La découverte du navire confirme la véracité des crimes commis. Véracité que Foster n’a su brûler. “L’une des choses tellement importantes [au sujet de cette découverte] est qu’elle montre que la traite des esclaves a duré plus longtemps que ce que la plupart ne pensent”, a déclaré Lonnie Bunch en 2019. Il est historien et l’ancien directeur du National Museum of African American History and Culture, Washington D.C.
Les esclaves et leur héritage après Le Clotilda – Africatown.
Étonnant que l’on parle davantage du navire que des personnes qui ont été transportées sur ce navire et réduites en esclavage. Les 110 esclaves ont embarqué de façon illégale cinquante deux ans après l’interdiction de la traite négrière aux États-Unis. Ils étaient survivants d’un raid meurtrier au royaume de Dahomey, captifs du Nigéria, d’ethnies Yoruba, Ishan, Nupés et plus encore. Comme tous les esclaves, ils ont d’abord été arrachés à leurs familles avant d’être assujettis. Humiliés une fois à bord, dépouillés du moindre de leurs vêtements. Ils s’appelaient Ar-Zuma, Oroj, Adissa, Kupollee, Oluale.
Les archives montrent que les captifs, bien que déplacés, avaient à cœur de garder leurs rites, notamment funéraires.
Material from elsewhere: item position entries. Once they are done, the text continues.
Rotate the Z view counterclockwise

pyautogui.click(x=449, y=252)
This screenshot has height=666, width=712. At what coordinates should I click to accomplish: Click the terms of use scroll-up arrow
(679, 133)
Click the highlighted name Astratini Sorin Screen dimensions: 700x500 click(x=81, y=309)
Ils étaient soudés dans l’horreur et s’appelaient tristement « shipmates » ou « compagnons de bord » en français. Cette volonté de conserver le groupe soudé, de transmettre les valeurs et les rites africains originels qui étaient les leurs est aussi ce qui fait depuis toujours la caractéristique de l’Africatown.
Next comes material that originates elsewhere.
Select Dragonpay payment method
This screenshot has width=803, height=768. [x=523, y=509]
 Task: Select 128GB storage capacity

À partir de 1865, les esclaves sont officiellement affranchis, à l’issu de la fin de la guerre de Sécession. Les shipmates désirent plus que tout rentrer auprès des leurs en Afrique, mais ce n’est pas réalisable à ce moment-là, pour des raisons financières et matérielles principalement. Ils achètent aux Meaher et à d’autres propriétaires locaux des parcelles de terres. Ils baptisèrent le village « Africatown » et élurent même un chef, Gumpa, comme cela se fait dans de nombreux villages africains.
À partir de cet instant, la communauté d’Africatown affirme son identité et son appartenance ethnique. Ils ne sont pas réellement Américains: ils sont avant tout Africains et entendent bien ne pas trahir leurs racines.
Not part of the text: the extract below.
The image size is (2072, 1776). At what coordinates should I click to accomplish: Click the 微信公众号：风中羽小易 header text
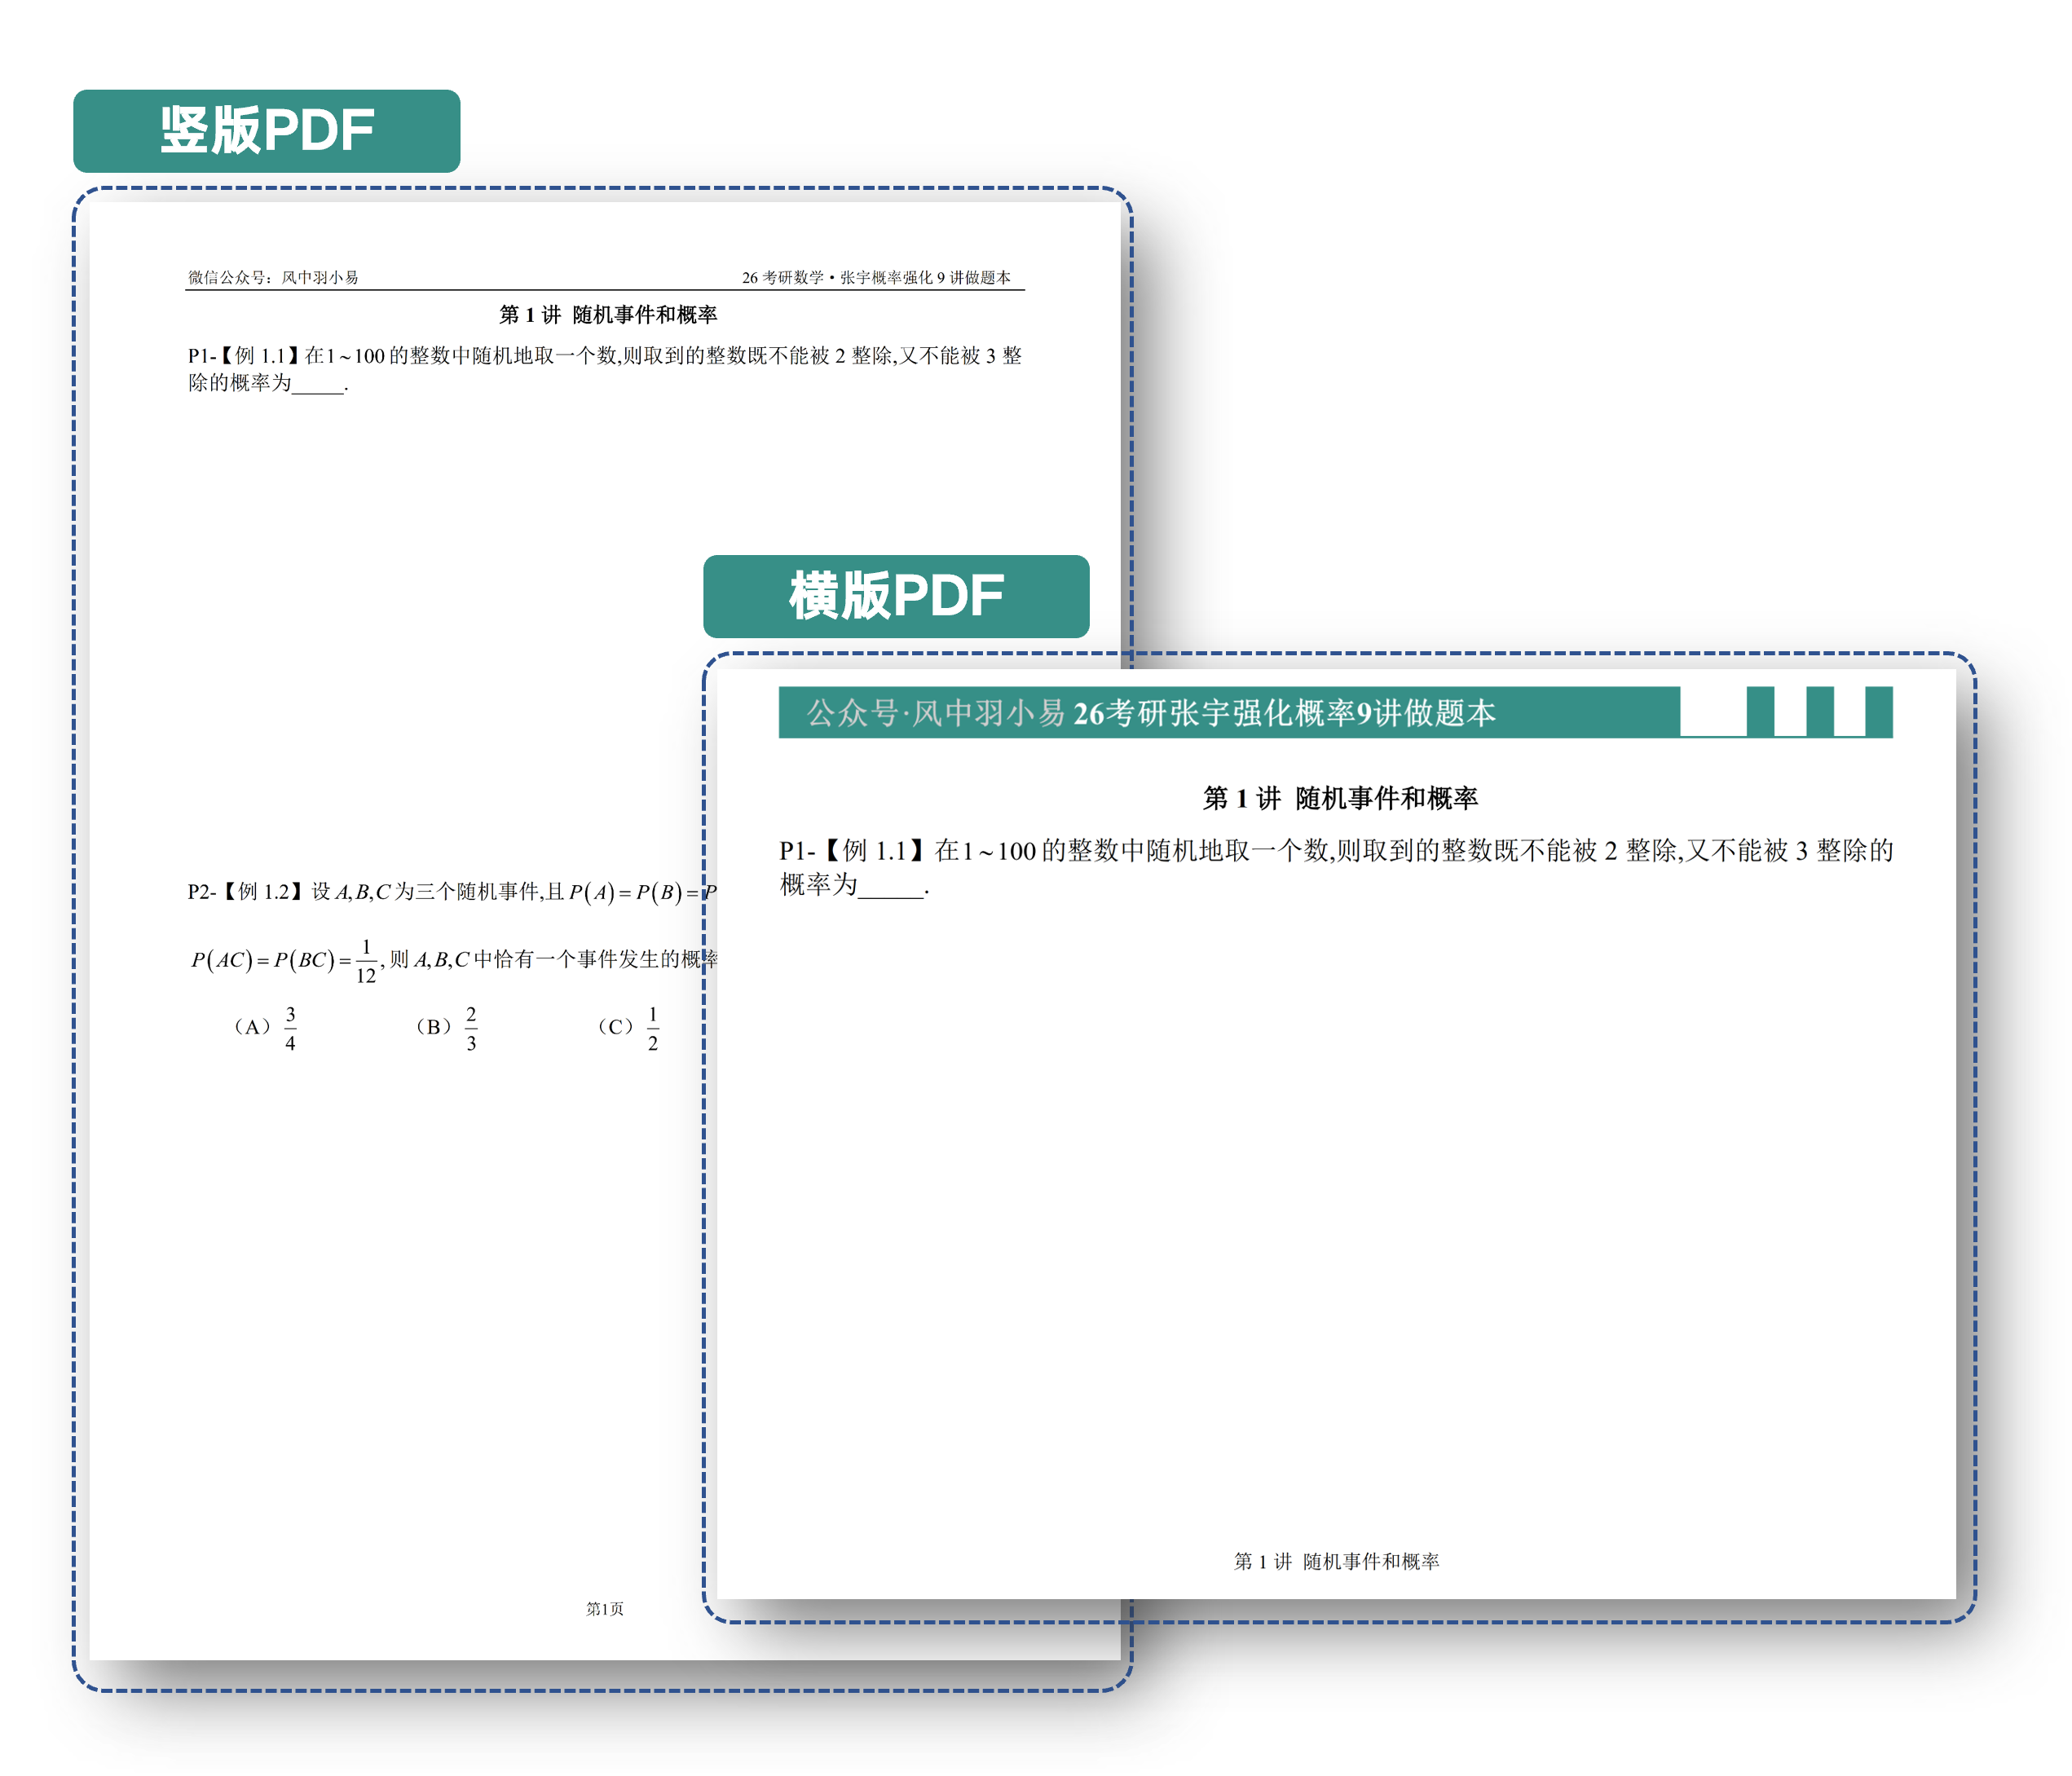273,277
La communauté de l’Africatown : une communauté qui éveille de plus en plus l’intérêt.
Cette petite ville d’Alabama connaît un essor touristique remarquable. Les descendants de ceux qui étaient appelés par Foster des « propriétés personnelles » y restent pour continuer à faire vivre l’Histoire. Leurs ancêtres ont été vigilants à continuer de parler les langues comme le yoruba, porter leurs coiffures, suivre leurs organisations traditionnelles.
Puisque leur histoire a été racontée, notamment par la romancière Zora Neale Hurston dans Baaracoon, ils ont exigé de garder leurs vrais noms. Ce sont donc le témoignage de Kazoola, un des fondateurs de l’Africatown, et celui de John Smith, petit fils d’un des esclaves ayant vécu la traversée, qui laissent une mémoire vive dans l’actuel Bénin.
Les historiens, les chercheurs et le grand public sont de plus en plus intéressés par ces découvertes: elles font un pont entre les Africains et les Afro-Américains qui, c’est indéniable, ont une histoire commune. Pour toujours, le Bénin et l’Alabama seront tristement liés. Mais la création de l’Africatown est aussi une démonstration de résistance et d’espoir. Les descendants y sont éduqués dans le respect et la compréhension de leurs racines africaines. Ce qui est assez rare et précieux dans le pays où les Afro-Américains rencontrent, sans aucune surprise, un problème identitaire profond, partagés entre la terre qui a soumis leurs ancêtres comme esclaves et celle qu’ils n’ont jamais connue.
L’histoire sans cesse approfondie du Clotilda vulgarise les connaissances transmises au sujet de la traversée, de l’histoire de l’esclavage aux États-Unis et de la honte que représente aujourd’hui encore la Traite Atlantique. Le travail d’historien, lorsqu’il est fait avec honnêteté et transparence, accomplit le devoir de mémoire.